母が優雅に紅茶を口にしながら、リリエットの表情をじっと見つめる。

「昨夜の夜会、素敵だったでしょう?」

問いかけに、リリエットは少し戸惑いながらも頷いた。

「ええ、とても……」

「クラウディオ様と、とてもお似合いだったわ」

その言葉に、リリエットは思わず視線を落とした。

――私は、本当に彼と釣り合っているのかしら。

「お前の気持ちはどうなんだ?」

エドガーが重く口を開いた。

リリエットは、兄の真剣な瞳を見つめる。

「……まだ分からないの。
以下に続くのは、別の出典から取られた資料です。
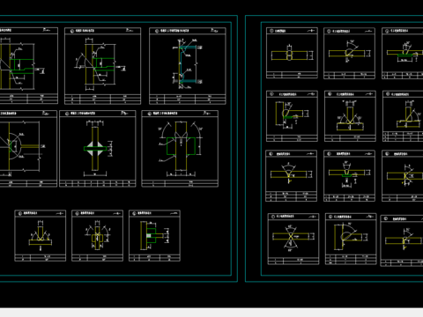Screen dimensions: 423x317
Task: Pick the column detail with green rectangle and arcs
Action: pyautogui.click(x=180, y=149)
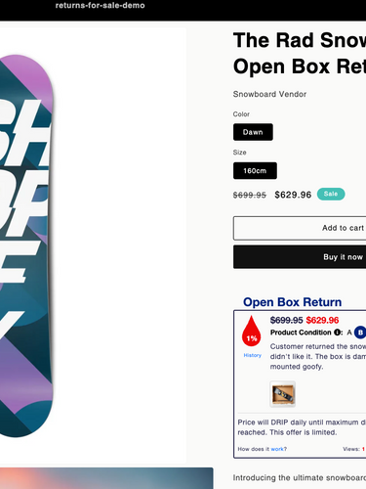366x489 pixels.
Task: Click the condition grade A letter
Action: (x=349, y=333)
だけど、もう少し彼を見ていたいと思うわ」

その言葉を聞いて、エドガーは静かに頷いた。

「無理はするな」

「ええ、分かってるわ」

母も父も、それ以上は何も言わなかった。





学園では、クラウディオの変化がより顕著になっていた。

学業も剣術も、以前にも増して優れた成績を収め、学園内での評価はますます高まっていた。

彼はこれまで以上に完璧だった。

だが、それ以上に変わったのは、リリエットへの態度だった。

以前のように冷たく距離を置くことはなく、かといって急に親密になるわけでもない。

彼は、慎重に、そして誠実にリリエットと向き合おうとしていた。

それが、リリエットの心を少しずつ揺らしていく。

「リリエット、今日はサロンに行かないか?」

ある日、クラウディオがそう提案した。

驚いたが、断る理由はなかった。

「……ええ」

クラウディオのエスコートでサロンへと向かう。

そこには、彼がわざわざ手配したという純白の花々が華やかにテーブルを飾り、リリエットが好きなデザートも用意されていた。

「これ、あなたが?」

「君が好きだと言っていたからな」

彼はそう言って、さりげなく花に触れた。

――こんなふうに私の好きなものを覚えてくれているなんて。

それが、かつての彼にはなかったものだった。

それでも、まだ完全には信じられない。

「クラウディオ様は、私のことを知ろうとしているのね」

リリエットはそっと言った。

「……今まで、知ろうとしなかったからな」

「後悔してるの?」

クラウディオは静かに頷いた。

「もちろんだ」

その言葉が嘘ではないと、リリエットは感じた。

「……ちゃんと考えてくれて、嬉しい。ありがとう」

彼はその言葉だけで十分だと言うように、ただ微笑んだ。